(Stored data entries)
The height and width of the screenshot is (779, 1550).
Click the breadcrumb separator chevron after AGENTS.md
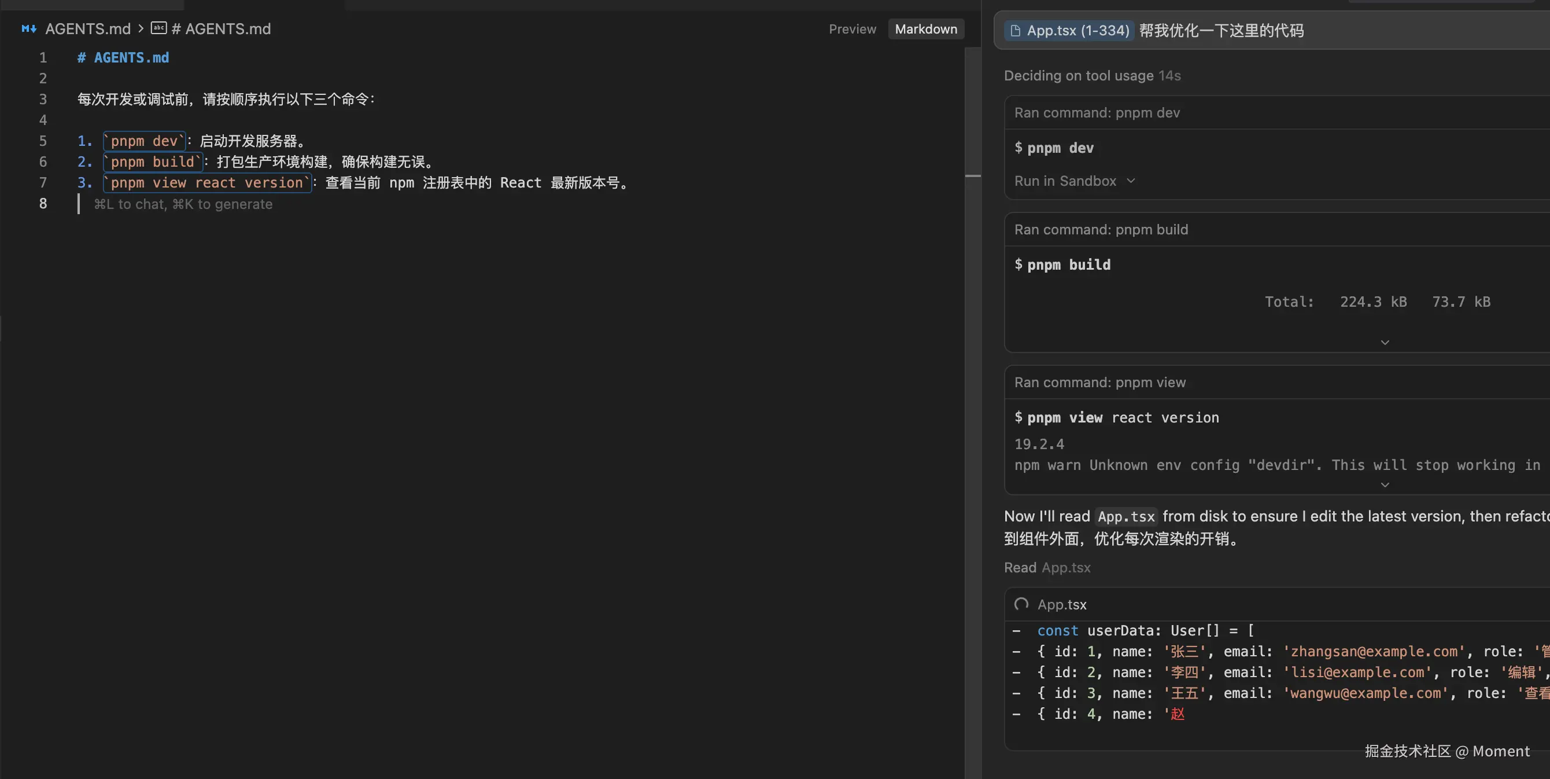tap(141, 28)
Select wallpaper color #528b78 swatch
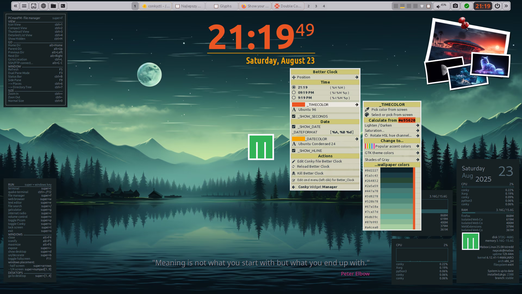This screenshot has width=522, height=294. pyautogui.click(x=396, y=201)
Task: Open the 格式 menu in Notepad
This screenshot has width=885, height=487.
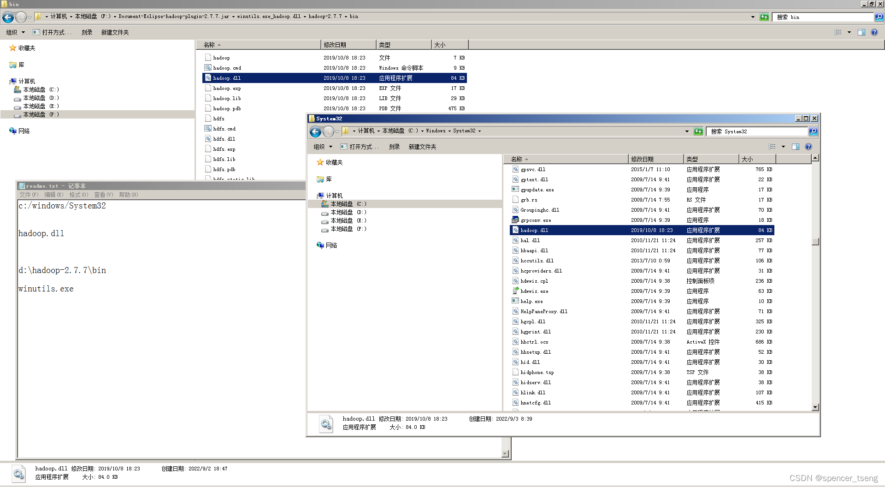Action: coord(78,195)
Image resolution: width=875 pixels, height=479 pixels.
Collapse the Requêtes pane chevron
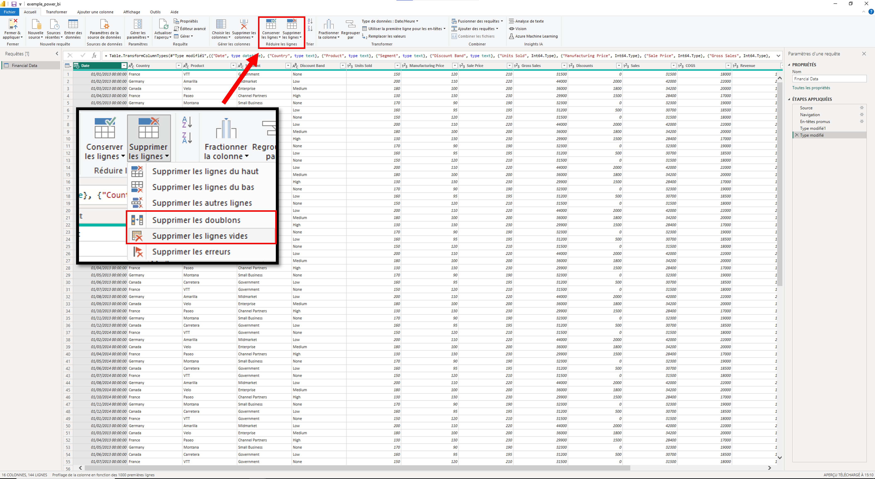pyautogui.click(x=57, y=54)
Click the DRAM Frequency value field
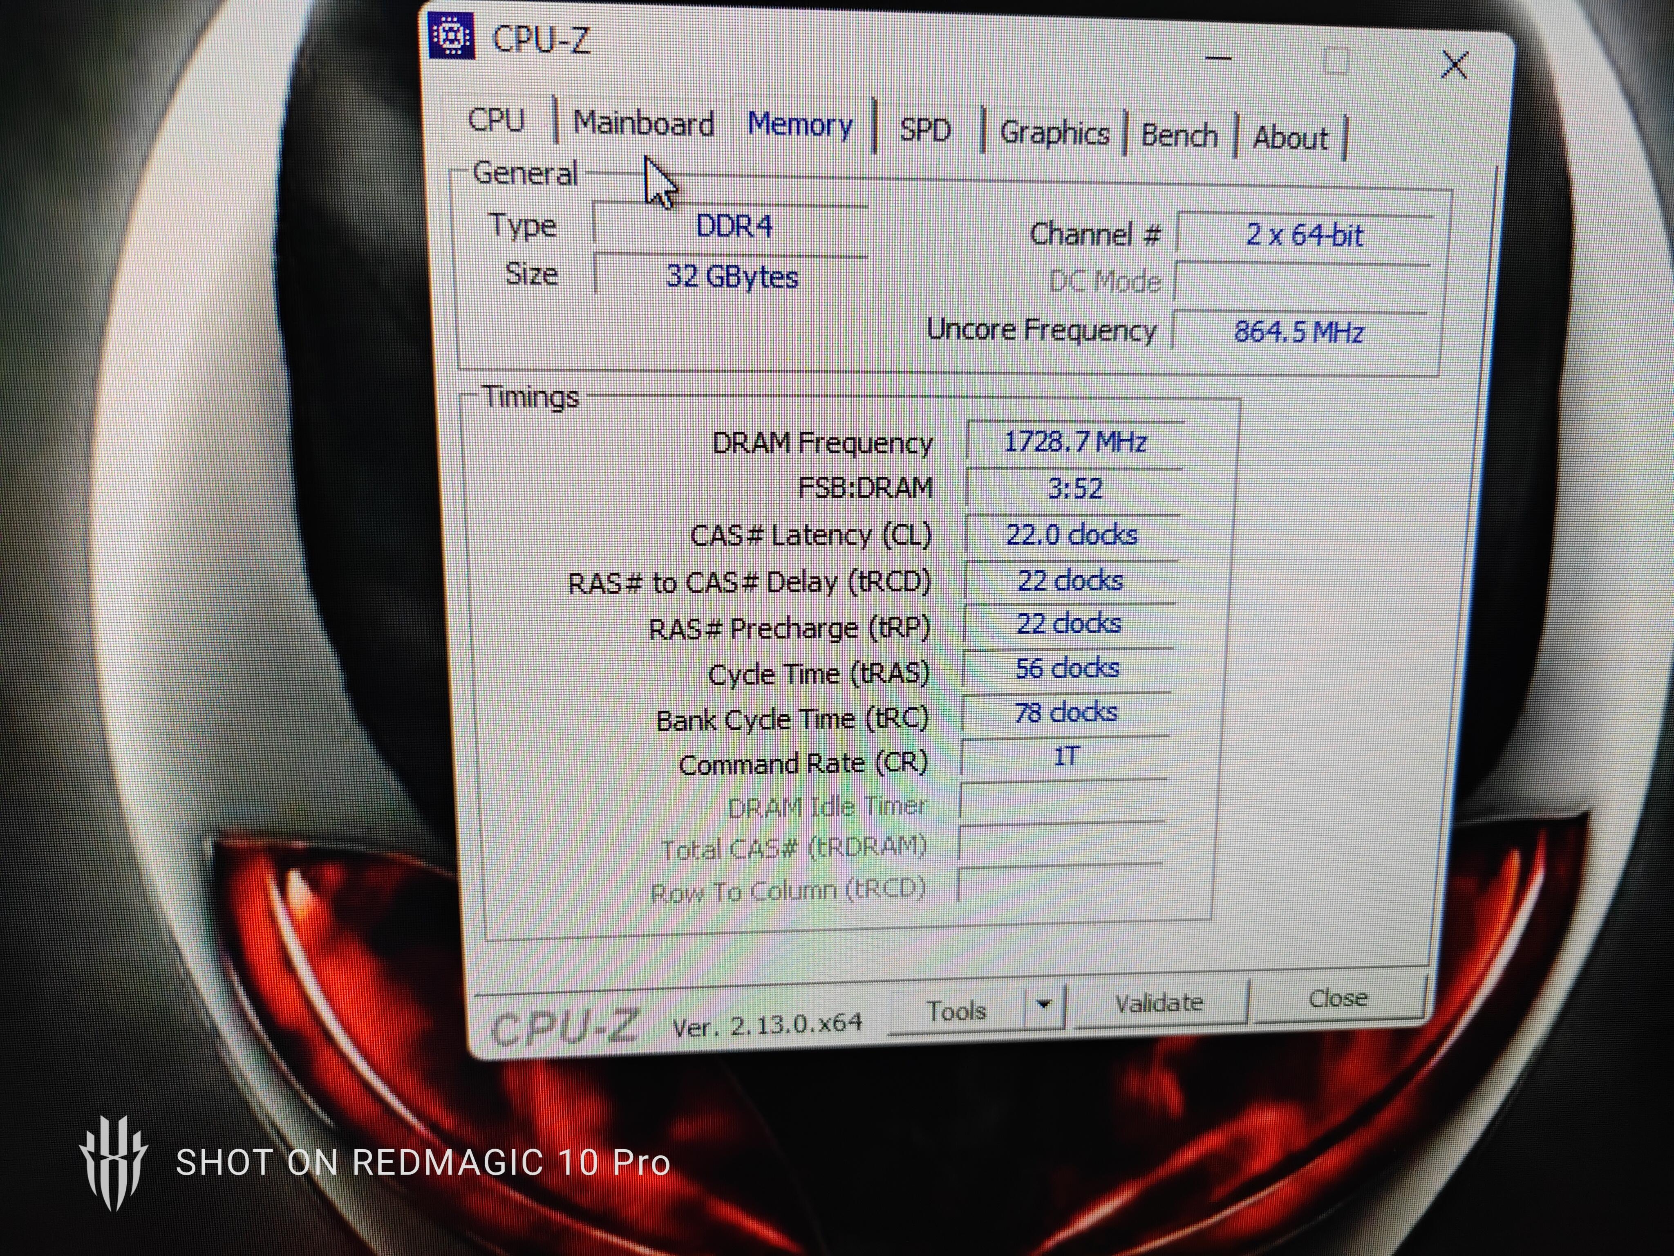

**WHAT NEEDS TO BE DONE:**
Transcribe exactly the span of lines from the line holding "Select wallpaper color #528b78 swatch" through the last line above, both included. Pictures stay out.

**OUTPUT FOR THIS TASK:**
Select wallpaper color #528b78 swatch
This screenshot has width=522, height=294. pyautogui.click(x=396, y=201)
Task: Open the 格式 menu in Notepad
This screenshot has width=885, height=487.
Action: coord(78,195)
Image resolution: width=875 pixels, height=479 pixels.
Collapse the Requêtes pane chevron
pyautogui.click(x=57, y=54)
Click the DRAM Frequency value field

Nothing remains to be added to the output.